05/06/2023

Temps de lecture : 4 min

« Le facteur humain au cœur des transitions écologiques » Loïc Quénault (Pixelis)

Chassez le naturel, il revient au galop... Comme toutes les expressions populaires, celle-ci porte un sens qui nous concerne tous : il ne suffit pas de vouloir changer pour y arriver ! Car nous savons bien que nous devons changer : à l’heure actuelle...

(contenu sponsorisé) Chassez le naturel, il revient au galop… Comme toutes les expressions populaires, celle-ci porte un sens qui nous concerne tous : il ne suffit pas de vouloir changer pour y arriver ! Car nous savons bien que nous devons changer : à l’heure actuelle, c’est un enjeu de survie. Au sujet de la crise écologique mondiale, le GIEC parle désormais de retombées cataclysmiques avec un effet d’emballement incontrôlable. Alors que fait-on ? Est-ce que l’on continue de débattre pour savoir qui a raison ? Est-ce que l’on s’en remet à l’effet colibri, ou à la volonté de nos gouvernants ? Il est temps de se mobiliser collectivement pour faire évoluer durablement nos comportements.

S’il est difficile de se changer soi-même, c’est à cause de la puissance des automatismes ancrés dans nos schémas mentaux et dans notre corps. Essentiels à notre survie, ces automatismes nous permettent d’agir rapidement, notamment face au danger, et de coopérer facilement. Changer ses habitudes, c’est donc en quelque sorte lutter contre soi, c’est choisir de se perturber dans l’espoir que quelque chose de meilleur advienne.

**Consignes de l'exercice**
a – Dites si chacune des affirmations suivantes concorde avec le texte sur le facteur humain dans les transitions écologiques, en répondant par oui ou par non et en citant à l'identique les mots du texte qui tranchent. (i) Le GIEC évoque des retombées cataclysmiques. (ii) Les automatismes ne jouent aucun rôle dans notre survie. (iii) Vouloir changer suffit pour y parvenir.
b – Rédigez la suite du texte sur le facteur humain dans les transitions écologiques, en reprenant juste après sa dernière phrase.

**Données fournies**
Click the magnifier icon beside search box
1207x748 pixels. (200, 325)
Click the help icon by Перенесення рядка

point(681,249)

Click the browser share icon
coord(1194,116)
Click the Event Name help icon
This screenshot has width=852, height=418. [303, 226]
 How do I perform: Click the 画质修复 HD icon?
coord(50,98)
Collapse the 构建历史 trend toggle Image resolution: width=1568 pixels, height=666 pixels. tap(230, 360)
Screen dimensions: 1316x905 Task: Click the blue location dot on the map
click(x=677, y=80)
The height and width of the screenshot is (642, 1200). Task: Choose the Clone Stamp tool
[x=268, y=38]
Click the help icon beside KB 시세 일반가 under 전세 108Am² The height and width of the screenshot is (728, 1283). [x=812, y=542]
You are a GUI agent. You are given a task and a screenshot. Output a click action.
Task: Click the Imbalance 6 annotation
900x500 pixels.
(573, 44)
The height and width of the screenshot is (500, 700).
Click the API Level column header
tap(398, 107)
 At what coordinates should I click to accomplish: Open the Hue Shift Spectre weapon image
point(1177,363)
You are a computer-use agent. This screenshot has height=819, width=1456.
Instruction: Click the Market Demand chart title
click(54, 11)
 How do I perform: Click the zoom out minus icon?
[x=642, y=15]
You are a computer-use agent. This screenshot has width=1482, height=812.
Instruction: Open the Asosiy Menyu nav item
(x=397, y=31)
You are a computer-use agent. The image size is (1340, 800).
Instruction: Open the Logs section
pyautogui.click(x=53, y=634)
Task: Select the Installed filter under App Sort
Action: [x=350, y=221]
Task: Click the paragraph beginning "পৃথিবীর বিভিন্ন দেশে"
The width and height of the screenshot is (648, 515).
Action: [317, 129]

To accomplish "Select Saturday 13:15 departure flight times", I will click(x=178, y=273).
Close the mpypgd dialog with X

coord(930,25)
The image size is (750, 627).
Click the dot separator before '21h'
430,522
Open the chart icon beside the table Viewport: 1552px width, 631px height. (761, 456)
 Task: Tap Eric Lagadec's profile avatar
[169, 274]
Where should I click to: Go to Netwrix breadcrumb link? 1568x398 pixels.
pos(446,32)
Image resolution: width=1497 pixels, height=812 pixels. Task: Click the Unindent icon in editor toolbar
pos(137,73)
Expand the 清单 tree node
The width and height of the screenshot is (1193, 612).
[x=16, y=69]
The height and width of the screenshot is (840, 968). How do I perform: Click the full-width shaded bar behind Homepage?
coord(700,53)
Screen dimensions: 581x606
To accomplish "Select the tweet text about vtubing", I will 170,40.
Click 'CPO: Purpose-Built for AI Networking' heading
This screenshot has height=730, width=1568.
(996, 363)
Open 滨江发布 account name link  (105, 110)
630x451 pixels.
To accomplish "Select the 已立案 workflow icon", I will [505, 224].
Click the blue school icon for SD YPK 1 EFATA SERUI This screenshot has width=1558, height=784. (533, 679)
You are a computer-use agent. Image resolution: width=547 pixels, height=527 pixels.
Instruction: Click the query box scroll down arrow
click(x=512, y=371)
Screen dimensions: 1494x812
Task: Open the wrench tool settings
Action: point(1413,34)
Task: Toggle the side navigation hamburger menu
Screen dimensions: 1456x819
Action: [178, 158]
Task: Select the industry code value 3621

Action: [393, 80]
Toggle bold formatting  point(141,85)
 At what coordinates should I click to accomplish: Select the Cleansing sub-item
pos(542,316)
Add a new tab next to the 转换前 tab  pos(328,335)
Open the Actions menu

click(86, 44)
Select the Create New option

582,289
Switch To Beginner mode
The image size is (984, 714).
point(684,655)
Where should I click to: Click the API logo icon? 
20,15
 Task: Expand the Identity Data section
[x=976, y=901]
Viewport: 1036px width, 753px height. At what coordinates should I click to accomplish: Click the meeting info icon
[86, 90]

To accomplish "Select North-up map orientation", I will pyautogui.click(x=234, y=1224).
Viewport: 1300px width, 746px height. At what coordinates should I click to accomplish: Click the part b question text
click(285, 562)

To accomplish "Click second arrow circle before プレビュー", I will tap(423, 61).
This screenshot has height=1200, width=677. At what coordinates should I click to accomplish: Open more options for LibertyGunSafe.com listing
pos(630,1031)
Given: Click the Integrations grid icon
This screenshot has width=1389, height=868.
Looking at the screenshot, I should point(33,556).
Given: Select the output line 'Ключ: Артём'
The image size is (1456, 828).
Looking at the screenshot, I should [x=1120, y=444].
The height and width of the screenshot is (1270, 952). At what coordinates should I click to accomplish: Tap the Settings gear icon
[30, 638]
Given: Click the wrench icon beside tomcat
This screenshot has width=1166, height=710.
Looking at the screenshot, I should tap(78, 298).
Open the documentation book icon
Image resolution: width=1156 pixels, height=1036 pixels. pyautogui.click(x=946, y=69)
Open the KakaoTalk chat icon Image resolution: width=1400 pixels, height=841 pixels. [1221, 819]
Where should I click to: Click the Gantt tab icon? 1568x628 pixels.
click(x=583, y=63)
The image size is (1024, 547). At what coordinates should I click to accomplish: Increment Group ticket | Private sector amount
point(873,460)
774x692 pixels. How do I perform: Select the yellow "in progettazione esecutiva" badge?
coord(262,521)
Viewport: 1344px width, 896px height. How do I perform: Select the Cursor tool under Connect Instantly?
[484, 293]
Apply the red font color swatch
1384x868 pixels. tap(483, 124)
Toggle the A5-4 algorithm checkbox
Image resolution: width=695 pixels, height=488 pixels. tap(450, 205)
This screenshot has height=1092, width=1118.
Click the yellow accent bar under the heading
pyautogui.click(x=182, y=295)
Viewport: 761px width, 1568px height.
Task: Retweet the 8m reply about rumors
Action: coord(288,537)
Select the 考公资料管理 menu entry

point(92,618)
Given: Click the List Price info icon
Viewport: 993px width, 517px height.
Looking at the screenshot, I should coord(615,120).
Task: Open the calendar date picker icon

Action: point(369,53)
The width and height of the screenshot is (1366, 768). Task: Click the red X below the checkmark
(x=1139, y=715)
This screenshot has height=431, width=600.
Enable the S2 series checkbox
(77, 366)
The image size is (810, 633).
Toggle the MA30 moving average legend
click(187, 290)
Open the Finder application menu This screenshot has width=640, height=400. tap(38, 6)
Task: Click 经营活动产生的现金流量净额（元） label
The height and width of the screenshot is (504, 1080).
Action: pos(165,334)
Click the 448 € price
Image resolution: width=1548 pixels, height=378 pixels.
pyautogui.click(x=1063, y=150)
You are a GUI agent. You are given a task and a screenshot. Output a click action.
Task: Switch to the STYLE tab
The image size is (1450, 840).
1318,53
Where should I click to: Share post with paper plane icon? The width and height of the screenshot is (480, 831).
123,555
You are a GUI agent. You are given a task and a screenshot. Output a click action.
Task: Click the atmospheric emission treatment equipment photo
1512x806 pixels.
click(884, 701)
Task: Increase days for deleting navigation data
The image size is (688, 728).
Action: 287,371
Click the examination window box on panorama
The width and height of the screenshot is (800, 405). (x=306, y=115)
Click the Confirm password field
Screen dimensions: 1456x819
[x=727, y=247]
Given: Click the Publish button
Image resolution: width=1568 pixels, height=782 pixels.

**Réponses**
a –
(i) Oui : « le GIEC parle désormais de retombées cataclysmiques avec un effet d’emballement incontrôlable ».
(ii) Non : « Essentiels à notre survie, ces automatismes nous permettent d’agir rapidement ».
(iii) Non : « il ne suffit pas de vouloir changer pour y arriver ! »

b –
Mode mental automatique ou intelligence adaptative

Les sciences cognitives ont pour but de mieux comprendre le fonctionnement du cerveau humain, et d’identifier ce qui influe dans sa prise de décision, ses habitudes et pratiques. Ce qu’on sait, c’est que notre pensée suit deux systèmes. Le premier est le mode mental automatique : une pensée de court terme, binaire, adaptée à un environnement stable et prévisible, qui répond au besoin d’autonomie et de rapidité face aux dangers. Le second système est l’intelligence adaptative : une pensée qui fait appel à des capacités de vision long terme et systémique, à la créativité et l’agilité mentale. Moins spontanée, cette intelligence nécessite un apprentissage et une activation volontaire. C’est elle qui peut nous aider à résoudre les défis qui nous sont actuellement posés.

Pour mieux comprendre le facteur humain, un rassemblement international de chercheurs s’est créé : l’International Panel on Behavior Change – Groupe International Interdisciplinaire pour l’Évolution des Comportements (IPBC-GIECo). Il vise à accroître le savoir pour améliorer l’action. Comme l’explique son président Jacques Fradin, médecin et consultant cognitiviste et comportementaliste, « on ne peut piloter efficacement sans voir et comprendre ce que l’on fait, ni sans savoir où l’on va ». Pour Stéphane La Branche, sociologue et coordonnateur scientifique du GIECo, « travailler sur le facteur humain, c’est tenter de comprendre toute la beauté du foisonnement, des aspects aléatoires et récurrents du fonctionnement de notre psyché […]. C’est bien plus compliqué que de comprendre le fonctionnement de molécules dans l’atmosphère ! Comprendre le « facteur humain » représente un immense défi intellectuel, éthique, disciplinaire, méthodologique. » 

Mieux se connaître pour mieux agir

Cette connaissance approfondie du facteur humain est à la base du design cognitif, un type de design visant à faire changer nos comportements pour le meilleur. Un exemple bien connu est le nudge, un type de facilitation cognitive capable d’influer très fortement sur des comportements. Le don d’organes, par exemple, est passé de 10% à 70% en inversant « la charge de la preuve », c’était-à-dire en considérant chaque individu comme donneur par défaut, sauf mention contraire. Dans ce cas, le nudge facilite l’ajustement entre le désir et l’acte, puisque 90% des gens se disent favorables au don d’organes dans les sondages. Le même genre d’observation a été fait sur de nombreux autres sujets, désormais bien connus mais très contre-intuitifs avant d’avoir fait l’objet d’études et d’expérimentations.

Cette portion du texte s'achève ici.